Thursday, November 05, 2009

The Visual Memex: Visual Object Recognition Without Categories


Figure 1
I have discussed the limitations of using rigid object categories in computer vision, and my CVPR 2008 work on Recognition as Association was a move towards developing a category-free model of objects. I was primarily concerned with local object recognition where the recognition problem was driven by the appearance/shape/texture features derived from within a segment (a region extraction from an image using an image segmentation algorithm). Recognition of objects was done locally and independently per region, since I did not have good model of category-free context at that time. I've given the problem of contextual object reasoning much thought over the past several years, and equipped with the power of graphical models and learning algorithms I now present a model for category-free object relationship reasoning.

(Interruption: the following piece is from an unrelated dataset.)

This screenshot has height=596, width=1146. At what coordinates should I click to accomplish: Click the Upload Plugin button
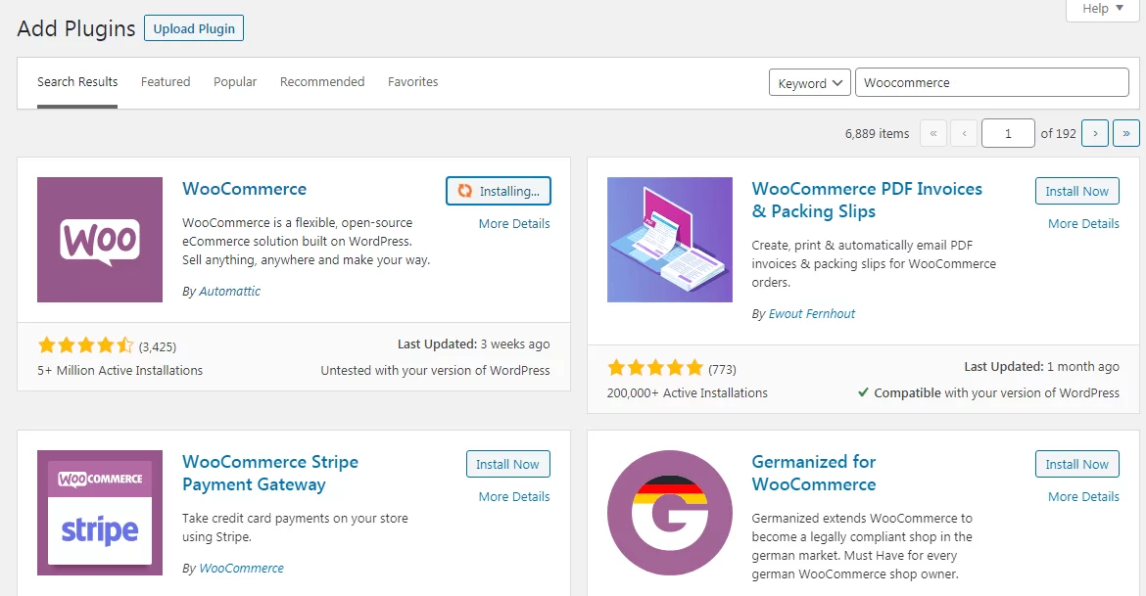[194, 29]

Now its 2009, and its no surprise that I have a paper on context. Context is the new beast and all the cool kids are using it for scene understanding; however, categories are used so often for this problem that their use is rarely questioned. In my NIPS 2009 paper, I present a category-free model of object relationships and address the problem of context-only recognition where the goal is to recognize an object solely based on contextual cues. Figure 1 shows an example of such a prediction task. Given K objects and their spatial configuration, is it possible to predict the appearance of a hidden object at some spatial location?

Figure 2


I present a model called the Visual Memex (visualized in Figure 2), which is a non-parametric graph-based model of visual concepts and their interactions. Unlike traditional approaches to object-object modeling which learn potentials between every pair of categories (the number of such pairs scales quadratically with the number of categories), I make no category assumptions for context.

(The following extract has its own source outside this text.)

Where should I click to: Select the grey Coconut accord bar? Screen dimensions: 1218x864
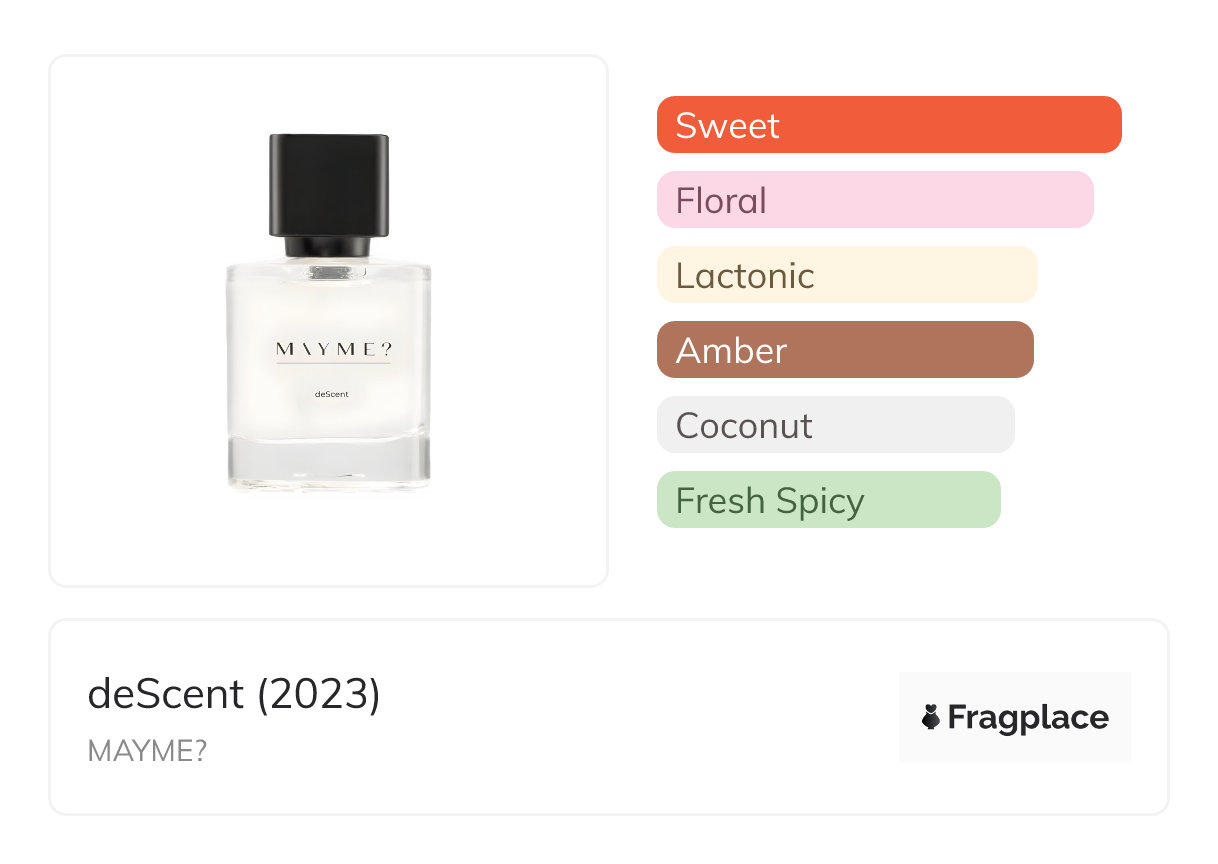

The official paper is out, and can be found on my project page:

Tomasz Malisiewicz, Alexei A. Efros. Beyond Categories: The Visual Memex Model for Reasoning About Object Relationships. In NIPS, December 2009. PDF

Abstract: The use of context is critical for scene understanding in computer vision, where the recognition of an object is driven by both local appearance and the object's relationship to other elements of the scene (context). Most current approaches rely on modeling the relationships between object categories as a source of context. In this paper we seek to move beyond categories to provide a richer appearance-based model of context. We present an exemplar-based model of objects and their relationships, the Visual Memex, that encodes both local appearance and 2D spatial context between object instances. We evaluate our model on Torralba's proposed Context Challenge against a baseline category-based system. Our experiments suggest that moving beyond categories for context modeling appears to be quite beneficial, and may be the critical missing ingredient in scene understanding systems.

I gave at talk about my work yesterday at CMU's Misc-read and received some good feedback. I'll be at NIPS this December representing this body of research.